But when we were talking about segregation earlier, there were in the 1960s students that organized in small groups — the University of Minnesota had a contingent of eight students, I think, who were armed, and they brought weapons to campus and they were ready to do battle with Black students. And they passed Nazi paraphernalia around. And then of course, famously there’s an image of David Duke at… Duke was a student at LSU, but in this picture he’s actually on the Tulane campus in New Orleans. And he is carrying a sign that says “Gas the Chicago Seven,” and on the back there’s a reference to the attorney for the Chicago Seven being Jewish and a communist. And he’s wearing a swastika on his armband, so it’s all in the mix.
And David Duke and some of the organizations… He founded at least three different campus groups, and I think they’re all the same students. It’s the same exact rosters. They just have different names to look like it’s a bigger movement than it is. But they claimed, as did Students for George Wallace in 1968, they claimed to be active alongside YAF in some of YAF’s biggest counter-protests, like at Columbia in 1968.
When I started this project, I wanted to find the solid dividing lines. I wanted to know, okay, there’s a clear line in the sand where traditionalists say, “We don’t cooperate with far-right fringe.” But what I’m coming to find is that that line is not so strong. And I know that’s the way the story has always been told, especially when we think about Buckley and the National Review writing out the far right, writing out the John Birch Society (or at least Robert Welch if not the John Birch Society), writing out Ayn Rand. But I don’t know that that story actually holds, if you just scratch the surface.

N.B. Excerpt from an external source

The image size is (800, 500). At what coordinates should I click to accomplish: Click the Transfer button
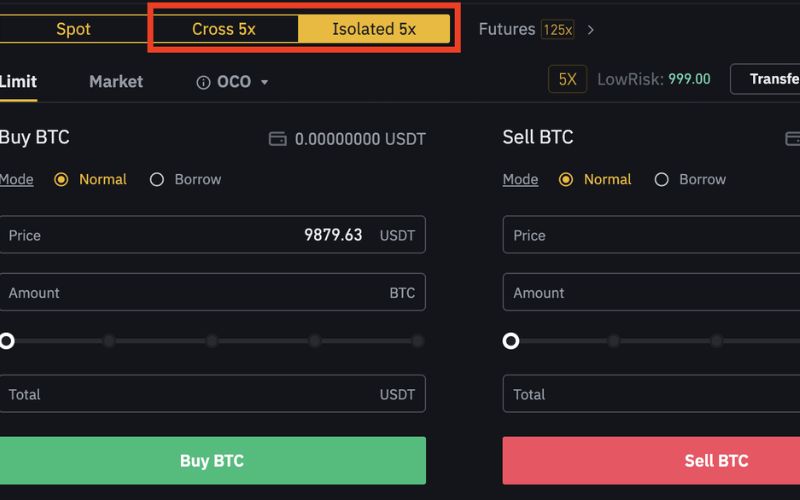(x=772, y=79)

I’ve been able to find Revilo Oliver, who is a far-right character that does appear in the book and that I’m still researching now. Revilo Oliver ultimately becomes a Holocaust denier, and he writes in Holocaust-denying magazines. He’s also in the pages of the National Review. And, of course, in the ‘60s, Buckley will say, “I’m sorry, we can no longer publish your stuff.” But if you had been a reader since National Review’s founding, and you had seen Revilo Oliver’s name in a byline, you would be familiar with who he was. And when you found him in other publications like American Opinion or later American Mercury, you would say, “I know this guy. He’s a fellow traveler. Maybe I haven’t seen him in National Review in a few years, but this is my guy. He’s on my side.”
Geoff Kabaservice: There’s actually a book published in 2021 by Matthew Ehrlich called Dangerous Ideas on Campus…
Lauren Lassabe Shepherd: Yes, phenomenal.
Geoff Kabaservice: …which points out that the University of Illinois had a very hard time getting rid of Revilo Oliver because they had fired Leo Koch, a left-leaning professor, in 1960 for writing a letter to the student newspaper where he basically said, “If students want to have premarital sex, that should be okay.” So the universities were really in new territory with a lot of these extremes, shall we say, in politics.
Lauren Lassabe Shepherd: Absolutely. Well, one big difference… I’m so glad that you brought that example up and Matthew Ehrlich’s book up. So in the case of Oliver, my first question when I stumbled upon this was, “Okay, does Oliver even matter? Isn’t he just a one-off? Isn’t he just, again, part of the far-right fringe?” He didn’t influence anyone. Did any of his students become neo-Nazis? And from what I can tell his students didn’t. But he was able to radicalize organizations like AAUP to his defense to say, “This man should not be fired. This is freedom of speech. This is academic freedom.”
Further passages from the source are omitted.